Material provided.
+---+
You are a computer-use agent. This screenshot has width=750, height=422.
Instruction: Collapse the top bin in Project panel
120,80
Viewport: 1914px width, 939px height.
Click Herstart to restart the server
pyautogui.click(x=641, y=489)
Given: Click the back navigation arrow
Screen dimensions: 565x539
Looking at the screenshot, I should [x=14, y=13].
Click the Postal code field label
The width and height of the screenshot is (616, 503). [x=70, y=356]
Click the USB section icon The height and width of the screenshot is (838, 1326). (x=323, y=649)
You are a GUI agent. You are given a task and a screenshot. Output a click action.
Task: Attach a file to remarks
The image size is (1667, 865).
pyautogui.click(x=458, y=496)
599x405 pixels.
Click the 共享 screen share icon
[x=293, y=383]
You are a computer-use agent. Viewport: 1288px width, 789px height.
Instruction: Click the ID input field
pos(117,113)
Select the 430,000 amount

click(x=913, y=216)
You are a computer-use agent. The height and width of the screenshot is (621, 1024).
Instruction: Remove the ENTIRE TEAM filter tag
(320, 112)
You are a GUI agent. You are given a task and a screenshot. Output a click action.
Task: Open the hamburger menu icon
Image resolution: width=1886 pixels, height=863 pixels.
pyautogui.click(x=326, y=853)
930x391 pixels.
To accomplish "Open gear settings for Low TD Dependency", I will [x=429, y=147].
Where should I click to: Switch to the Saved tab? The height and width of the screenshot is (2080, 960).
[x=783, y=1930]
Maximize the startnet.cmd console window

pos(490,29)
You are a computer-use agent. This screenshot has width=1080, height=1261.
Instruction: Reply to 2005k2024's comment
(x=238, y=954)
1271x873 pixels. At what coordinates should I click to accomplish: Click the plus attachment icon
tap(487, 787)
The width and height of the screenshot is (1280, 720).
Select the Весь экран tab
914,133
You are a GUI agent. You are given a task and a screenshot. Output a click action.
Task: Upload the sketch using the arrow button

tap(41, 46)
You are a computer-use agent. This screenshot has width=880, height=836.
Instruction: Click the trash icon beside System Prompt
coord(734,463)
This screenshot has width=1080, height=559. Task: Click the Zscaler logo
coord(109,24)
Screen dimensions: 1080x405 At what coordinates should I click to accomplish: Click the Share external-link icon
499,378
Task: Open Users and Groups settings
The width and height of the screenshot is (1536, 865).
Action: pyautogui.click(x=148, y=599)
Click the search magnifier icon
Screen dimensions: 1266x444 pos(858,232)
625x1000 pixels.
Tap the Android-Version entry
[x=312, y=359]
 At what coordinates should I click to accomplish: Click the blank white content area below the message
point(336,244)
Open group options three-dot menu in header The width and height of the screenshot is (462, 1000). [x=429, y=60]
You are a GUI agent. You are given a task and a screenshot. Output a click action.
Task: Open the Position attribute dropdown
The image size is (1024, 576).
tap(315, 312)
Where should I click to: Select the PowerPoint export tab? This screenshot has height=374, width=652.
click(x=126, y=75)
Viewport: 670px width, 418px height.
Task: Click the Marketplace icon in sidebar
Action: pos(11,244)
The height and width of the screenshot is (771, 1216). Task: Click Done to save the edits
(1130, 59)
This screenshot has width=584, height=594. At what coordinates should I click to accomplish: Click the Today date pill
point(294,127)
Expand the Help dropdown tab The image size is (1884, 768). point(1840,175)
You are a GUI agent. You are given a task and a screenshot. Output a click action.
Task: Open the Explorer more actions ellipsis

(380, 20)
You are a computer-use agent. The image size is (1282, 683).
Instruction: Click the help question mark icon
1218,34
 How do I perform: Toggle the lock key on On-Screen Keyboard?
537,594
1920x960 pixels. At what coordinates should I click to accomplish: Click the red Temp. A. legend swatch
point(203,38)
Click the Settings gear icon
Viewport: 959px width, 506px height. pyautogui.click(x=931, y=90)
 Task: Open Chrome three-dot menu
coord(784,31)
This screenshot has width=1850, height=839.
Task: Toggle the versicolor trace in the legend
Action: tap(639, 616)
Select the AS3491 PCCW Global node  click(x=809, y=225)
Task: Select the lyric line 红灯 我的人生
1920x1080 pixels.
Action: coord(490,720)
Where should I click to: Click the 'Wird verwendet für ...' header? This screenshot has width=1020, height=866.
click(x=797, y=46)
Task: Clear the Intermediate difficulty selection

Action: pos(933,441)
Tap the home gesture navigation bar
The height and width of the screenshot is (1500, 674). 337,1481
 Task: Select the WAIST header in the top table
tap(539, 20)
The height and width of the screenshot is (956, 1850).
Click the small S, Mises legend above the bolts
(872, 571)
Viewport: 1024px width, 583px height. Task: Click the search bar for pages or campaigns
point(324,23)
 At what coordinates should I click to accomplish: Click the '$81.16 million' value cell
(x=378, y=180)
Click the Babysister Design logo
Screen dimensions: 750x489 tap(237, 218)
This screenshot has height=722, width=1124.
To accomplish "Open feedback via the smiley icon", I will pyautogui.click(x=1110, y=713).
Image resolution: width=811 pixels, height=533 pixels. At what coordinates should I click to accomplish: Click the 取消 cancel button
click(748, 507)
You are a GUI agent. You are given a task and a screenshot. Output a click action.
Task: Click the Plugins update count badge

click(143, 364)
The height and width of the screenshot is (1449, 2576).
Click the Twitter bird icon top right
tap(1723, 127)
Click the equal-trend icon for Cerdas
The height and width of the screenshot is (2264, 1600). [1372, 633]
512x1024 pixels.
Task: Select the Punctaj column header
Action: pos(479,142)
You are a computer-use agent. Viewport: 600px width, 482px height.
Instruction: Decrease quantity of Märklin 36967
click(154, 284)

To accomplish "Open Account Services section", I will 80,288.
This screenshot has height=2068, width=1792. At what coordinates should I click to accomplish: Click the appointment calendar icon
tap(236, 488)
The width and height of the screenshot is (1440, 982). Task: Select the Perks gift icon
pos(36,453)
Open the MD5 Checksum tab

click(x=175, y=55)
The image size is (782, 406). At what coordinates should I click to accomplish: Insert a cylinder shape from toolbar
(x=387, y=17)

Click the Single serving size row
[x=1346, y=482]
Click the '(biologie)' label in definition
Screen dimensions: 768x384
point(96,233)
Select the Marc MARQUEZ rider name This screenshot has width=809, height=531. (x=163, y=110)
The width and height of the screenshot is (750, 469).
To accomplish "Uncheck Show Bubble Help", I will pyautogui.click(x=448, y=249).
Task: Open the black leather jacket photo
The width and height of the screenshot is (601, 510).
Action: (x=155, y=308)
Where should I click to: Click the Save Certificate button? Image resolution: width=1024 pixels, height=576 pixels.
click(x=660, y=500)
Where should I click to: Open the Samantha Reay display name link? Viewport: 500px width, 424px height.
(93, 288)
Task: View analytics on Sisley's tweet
+---+
Directions for this task. Every line of the records that includes the word "computer" should be gathered.

The answer.
You are a computer-use agent. This screenshot has width=750, height=422.
You are a computer-use agent. Viewport: 1288px width, 789px height.
You are a computer-use agent. The height and width of the screenshot is (621, 1024).
You are a computer-use agent. This screenshot has width=1080, height=1261.
You are a computer-use agent. This screenshot has width=880, height=836.
You are a computer-use agent. The image size is (1282, 683).
You are a computer-use agent. Viewport: 600px width, 482px height.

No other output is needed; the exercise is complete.